» WHAT IS EXPECTED: Continue the essay below on holiday visits in North Carolina prisons, starting right after its last sentence.

This year, those who staff North Carolina’s 56 prisons got to spend Christmas with their families, thanks to the Department of Corrections’ generous vacation time policy. As a result, however, no one was around to oversee family visits for the state’s 38,000 incarcerated individuals. For them, the holiday season was anything but merry.
For the last 17 years, I have had the privilege of corresponding with a man serving a life sentence for a crime with an ambiguous verdict. Sentenced to life without parole, this man remains a loving human being whose innocence has been in question over the 31 years he has served so far. He continues to make a viable life for himself under the harshest of conditions. Over the years, he has been transferred to six institutions due to overcrowding or closures. He has repeatedly fallen through the judicial cracks when every appeal to reopen his case reached a dead end. Even his closest relatives have disappeared from his life, severe poverty trumping the possibility of routine visits.

» PROVIDED MATERIAL:

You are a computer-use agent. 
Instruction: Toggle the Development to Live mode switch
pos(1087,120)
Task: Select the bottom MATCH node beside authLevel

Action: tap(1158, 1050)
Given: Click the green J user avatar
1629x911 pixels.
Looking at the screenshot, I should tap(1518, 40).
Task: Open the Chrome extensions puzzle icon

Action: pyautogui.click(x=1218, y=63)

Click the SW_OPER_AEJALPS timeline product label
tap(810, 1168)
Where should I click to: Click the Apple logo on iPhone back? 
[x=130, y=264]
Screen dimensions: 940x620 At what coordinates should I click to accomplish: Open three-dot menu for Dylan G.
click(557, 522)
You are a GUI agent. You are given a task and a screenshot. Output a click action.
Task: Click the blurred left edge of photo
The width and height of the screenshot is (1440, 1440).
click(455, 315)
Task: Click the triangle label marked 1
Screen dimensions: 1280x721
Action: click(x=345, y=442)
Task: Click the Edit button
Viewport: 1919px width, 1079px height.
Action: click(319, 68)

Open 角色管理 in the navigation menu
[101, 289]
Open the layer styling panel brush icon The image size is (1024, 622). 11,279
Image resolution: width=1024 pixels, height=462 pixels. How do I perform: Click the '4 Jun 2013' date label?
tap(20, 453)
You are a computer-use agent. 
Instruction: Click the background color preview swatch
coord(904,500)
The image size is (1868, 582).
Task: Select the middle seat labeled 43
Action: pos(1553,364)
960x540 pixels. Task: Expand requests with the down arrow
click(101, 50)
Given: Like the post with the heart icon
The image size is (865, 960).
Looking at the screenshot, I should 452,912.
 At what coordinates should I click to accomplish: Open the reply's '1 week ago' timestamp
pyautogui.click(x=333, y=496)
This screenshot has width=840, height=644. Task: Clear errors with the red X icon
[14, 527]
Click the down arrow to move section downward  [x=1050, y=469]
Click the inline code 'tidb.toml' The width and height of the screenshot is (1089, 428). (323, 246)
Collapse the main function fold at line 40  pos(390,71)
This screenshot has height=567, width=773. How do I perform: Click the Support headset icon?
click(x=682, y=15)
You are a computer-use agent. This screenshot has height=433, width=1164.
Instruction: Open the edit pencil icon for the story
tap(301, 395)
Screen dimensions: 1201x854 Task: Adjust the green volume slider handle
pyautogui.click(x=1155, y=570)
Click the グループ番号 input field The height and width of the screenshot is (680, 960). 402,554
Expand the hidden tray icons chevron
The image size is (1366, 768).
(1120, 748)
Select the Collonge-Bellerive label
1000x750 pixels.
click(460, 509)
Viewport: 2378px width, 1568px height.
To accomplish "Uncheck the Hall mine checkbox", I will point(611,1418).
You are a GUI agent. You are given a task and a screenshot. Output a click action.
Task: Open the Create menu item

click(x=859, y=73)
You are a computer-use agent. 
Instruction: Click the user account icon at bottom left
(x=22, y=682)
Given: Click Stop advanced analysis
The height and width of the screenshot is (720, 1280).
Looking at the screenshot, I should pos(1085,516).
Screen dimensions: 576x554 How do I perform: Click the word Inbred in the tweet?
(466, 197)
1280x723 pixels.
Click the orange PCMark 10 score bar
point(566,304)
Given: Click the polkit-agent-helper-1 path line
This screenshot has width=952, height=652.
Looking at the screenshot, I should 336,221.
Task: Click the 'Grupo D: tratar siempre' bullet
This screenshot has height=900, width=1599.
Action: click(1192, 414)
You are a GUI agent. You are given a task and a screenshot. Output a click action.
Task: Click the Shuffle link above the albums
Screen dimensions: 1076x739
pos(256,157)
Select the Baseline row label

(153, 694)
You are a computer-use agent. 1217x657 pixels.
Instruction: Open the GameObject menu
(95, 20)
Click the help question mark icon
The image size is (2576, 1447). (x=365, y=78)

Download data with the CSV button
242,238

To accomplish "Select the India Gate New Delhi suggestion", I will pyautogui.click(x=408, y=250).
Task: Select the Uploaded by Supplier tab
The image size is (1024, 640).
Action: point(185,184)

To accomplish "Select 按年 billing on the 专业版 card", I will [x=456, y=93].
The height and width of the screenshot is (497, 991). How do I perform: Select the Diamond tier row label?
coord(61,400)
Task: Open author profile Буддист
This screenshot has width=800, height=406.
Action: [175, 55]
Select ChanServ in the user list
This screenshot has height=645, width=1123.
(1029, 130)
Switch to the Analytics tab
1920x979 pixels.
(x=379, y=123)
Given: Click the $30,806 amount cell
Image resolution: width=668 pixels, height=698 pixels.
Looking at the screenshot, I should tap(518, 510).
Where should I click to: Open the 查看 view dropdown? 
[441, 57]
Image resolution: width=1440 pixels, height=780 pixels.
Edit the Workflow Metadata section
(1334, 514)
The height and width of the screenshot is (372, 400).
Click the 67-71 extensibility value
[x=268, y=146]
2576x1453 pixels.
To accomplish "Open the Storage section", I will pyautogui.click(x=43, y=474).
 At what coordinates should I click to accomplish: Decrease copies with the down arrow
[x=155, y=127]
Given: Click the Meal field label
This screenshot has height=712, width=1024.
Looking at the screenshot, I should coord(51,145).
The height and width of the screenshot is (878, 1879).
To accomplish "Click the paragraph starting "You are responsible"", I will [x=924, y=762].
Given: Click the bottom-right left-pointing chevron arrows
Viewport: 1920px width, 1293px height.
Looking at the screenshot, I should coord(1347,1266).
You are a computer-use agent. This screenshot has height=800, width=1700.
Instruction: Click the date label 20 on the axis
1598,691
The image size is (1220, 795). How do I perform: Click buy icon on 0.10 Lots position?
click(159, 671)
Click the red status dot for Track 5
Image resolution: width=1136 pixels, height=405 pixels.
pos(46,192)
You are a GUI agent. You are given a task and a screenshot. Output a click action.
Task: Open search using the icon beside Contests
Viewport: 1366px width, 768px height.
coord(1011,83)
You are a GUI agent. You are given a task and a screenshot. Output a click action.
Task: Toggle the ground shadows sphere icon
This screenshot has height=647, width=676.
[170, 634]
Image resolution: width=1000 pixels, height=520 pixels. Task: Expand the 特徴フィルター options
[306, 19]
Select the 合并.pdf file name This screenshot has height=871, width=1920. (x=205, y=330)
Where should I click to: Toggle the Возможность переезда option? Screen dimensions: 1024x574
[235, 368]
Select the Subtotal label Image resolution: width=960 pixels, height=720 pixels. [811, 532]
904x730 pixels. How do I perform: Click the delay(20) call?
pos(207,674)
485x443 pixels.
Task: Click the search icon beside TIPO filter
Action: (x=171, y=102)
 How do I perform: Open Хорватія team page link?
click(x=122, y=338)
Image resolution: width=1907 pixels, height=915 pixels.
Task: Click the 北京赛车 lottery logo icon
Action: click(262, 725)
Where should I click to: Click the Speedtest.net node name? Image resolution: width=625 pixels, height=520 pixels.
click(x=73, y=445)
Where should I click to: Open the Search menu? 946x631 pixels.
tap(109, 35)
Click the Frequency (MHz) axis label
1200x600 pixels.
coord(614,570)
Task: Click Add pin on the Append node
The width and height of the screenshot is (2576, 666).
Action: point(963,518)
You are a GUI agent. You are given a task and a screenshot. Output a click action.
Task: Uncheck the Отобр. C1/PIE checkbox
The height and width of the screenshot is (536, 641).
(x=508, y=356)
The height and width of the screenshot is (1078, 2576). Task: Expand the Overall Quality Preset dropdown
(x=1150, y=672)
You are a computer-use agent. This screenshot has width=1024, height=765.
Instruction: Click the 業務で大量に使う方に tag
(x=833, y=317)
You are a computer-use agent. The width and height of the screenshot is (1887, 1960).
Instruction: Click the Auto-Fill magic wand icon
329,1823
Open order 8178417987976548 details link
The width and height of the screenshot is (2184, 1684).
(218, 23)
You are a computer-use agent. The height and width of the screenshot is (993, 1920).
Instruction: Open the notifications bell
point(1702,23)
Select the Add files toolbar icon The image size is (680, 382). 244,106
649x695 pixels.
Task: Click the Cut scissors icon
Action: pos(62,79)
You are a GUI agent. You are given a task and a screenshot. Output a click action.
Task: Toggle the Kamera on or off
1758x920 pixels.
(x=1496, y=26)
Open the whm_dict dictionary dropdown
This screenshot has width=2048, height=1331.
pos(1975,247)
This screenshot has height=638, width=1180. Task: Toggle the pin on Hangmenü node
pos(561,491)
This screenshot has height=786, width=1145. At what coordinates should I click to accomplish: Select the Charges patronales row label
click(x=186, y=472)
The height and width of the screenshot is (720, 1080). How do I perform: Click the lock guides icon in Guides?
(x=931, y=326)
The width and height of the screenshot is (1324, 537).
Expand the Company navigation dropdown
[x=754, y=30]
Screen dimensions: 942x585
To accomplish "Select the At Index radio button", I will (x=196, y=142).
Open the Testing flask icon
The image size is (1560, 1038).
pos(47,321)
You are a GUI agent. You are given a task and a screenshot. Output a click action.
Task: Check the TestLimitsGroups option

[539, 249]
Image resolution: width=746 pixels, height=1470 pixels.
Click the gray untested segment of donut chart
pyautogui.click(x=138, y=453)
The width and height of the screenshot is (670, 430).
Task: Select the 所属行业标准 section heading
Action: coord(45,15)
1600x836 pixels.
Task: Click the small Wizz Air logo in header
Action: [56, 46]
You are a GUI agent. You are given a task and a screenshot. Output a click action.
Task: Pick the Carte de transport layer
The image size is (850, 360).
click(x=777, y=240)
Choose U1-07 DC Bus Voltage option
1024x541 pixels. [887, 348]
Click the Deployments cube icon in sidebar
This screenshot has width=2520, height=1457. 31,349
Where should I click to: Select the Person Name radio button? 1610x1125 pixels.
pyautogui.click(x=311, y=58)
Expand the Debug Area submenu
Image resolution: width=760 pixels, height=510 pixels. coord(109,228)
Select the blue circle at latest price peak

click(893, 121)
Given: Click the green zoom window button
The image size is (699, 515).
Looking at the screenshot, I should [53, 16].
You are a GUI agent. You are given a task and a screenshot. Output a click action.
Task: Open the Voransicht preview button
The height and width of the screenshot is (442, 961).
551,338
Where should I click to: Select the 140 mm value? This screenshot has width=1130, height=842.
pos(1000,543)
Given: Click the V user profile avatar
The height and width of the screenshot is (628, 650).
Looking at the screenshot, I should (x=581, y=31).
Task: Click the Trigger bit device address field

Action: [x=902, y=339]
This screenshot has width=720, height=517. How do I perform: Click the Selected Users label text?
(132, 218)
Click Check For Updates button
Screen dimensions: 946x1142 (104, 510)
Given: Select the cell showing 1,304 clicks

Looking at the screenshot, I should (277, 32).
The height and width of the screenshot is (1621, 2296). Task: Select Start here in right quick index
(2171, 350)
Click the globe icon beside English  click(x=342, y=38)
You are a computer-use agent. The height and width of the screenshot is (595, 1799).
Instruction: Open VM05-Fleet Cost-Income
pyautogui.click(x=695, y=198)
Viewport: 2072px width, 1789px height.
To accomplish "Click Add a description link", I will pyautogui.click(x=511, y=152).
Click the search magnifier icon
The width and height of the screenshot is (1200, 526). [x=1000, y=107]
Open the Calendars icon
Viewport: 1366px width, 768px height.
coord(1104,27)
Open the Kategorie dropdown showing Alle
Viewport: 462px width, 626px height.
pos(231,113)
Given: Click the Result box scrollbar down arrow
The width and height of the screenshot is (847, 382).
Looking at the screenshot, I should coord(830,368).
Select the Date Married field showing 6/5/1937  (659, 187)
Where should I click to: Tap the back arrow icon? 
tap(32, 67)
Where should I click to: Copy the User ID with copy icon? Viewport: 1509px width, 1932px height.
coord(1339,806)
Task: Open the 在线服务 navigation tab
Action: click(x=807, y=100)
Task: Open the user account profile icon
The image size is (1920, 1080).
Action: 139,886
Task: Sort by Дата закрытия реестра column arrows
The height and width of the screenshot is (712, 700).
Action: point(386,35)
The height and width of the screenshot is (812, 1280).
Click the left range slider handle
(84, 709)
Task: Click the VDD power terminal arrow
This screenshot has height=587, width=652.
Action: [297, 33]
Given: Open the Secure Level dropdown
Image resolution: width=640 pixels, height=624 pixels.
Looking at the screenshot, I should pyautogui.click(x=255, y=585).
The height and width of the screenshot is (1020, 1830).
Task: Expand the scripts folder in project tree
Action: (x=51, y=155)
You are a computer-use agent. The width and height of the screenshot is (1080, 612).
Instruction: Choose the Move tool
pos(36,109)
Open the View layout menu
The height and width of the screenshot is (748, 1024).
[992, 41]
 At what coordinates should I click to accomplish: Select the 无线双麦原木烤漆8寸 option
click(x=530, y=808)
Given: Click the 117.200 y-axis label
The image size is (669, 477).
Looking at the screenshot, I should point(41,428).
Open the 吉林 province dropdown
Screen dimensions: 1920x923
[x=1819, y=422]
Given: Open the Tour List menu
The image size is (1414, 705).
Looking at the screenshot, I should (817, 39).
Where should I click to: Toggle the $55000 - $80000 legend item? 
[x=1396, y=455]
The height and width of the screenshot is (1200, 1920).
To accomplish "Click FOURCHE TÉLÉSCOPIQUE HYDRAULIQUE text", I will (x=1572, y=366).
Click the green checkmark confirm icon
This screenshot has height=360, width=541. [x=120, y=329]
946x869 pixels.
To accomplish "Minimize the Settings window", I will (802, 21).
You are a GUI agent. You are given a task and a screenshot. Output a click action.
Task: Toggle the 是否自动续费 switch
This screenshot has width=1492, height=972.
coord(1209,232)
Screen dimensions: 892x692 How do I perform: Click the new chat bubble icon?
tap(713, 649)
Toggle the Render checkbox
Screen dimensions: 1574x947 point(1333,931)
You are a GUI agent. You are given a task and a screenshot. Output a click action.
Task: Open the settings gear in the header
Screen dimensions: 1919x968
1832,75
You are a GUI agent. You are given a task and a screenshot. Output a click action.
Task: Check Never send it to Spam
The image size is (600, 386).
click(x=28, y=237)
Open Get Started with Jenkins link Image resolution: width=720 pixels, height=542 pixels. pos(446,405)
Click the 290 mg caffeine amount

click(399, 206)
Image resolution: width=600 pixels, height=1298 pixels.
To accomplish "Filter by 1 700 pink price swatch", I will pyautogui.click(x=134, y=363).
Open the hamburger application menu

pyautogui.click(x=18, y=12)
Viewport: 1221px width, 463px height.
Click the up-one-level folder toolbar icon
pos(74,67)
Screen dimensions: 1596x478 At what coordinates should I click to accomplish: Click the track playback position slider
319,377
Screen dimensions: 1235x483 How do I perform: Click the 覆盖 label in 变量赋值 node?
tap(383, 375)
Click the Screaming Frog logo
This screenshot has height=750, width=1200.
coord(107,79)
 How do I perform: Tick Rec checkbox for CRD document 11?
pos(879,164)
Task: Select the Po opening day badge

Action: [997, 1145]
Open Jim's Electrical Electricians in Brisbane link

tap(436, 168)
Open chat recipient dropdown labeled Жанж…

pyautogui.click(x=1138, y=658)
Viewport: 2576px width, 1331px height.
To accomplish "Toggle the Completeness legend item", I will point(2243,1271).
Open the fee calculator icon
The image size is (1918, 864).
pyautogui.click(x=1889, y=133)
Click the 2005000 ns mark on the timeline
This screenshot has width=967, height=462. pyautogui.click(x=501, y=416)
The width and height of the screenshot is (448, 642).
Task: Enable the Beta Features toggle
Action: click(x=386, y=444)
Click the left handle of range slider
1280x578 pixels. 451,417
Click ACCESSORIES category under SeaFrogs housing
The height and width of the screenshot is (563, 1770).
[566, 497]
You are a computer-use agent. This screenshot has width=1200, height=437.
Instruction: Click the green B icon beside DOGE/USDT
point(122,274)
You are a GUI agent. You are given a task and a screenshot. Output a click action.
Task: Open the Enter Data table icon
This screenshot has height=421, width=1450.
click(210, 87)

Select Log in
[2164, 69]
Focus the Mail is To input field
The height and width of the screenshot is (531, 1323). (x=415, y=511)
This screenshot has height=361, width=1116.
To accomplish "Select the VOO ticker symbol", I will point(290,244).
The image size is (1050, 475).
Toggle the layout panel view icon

» FINAL RESULT:
This holiday, I had planned to make the 250-mile trip to visit this man for a few precious hours. Given that the prison requires 48 hours’ notice for visitors, I started calling Monday morning to arrange a Saturday visit. I called repeatedly for three days straight, but no one ever picked up the phone, nor was there a recorded message or website post about a change in visitation policy.
I finally called the main number only to find that all prison personnel were on vacation for the holidays and that there would be no visits until the following week. Rattled, I called the office of the State Director of Prisons and received the same news. My heart sank. I wondered what impact this would have on my friend, along with thousands of other inmates and their families. Did the inmates even know what was coming?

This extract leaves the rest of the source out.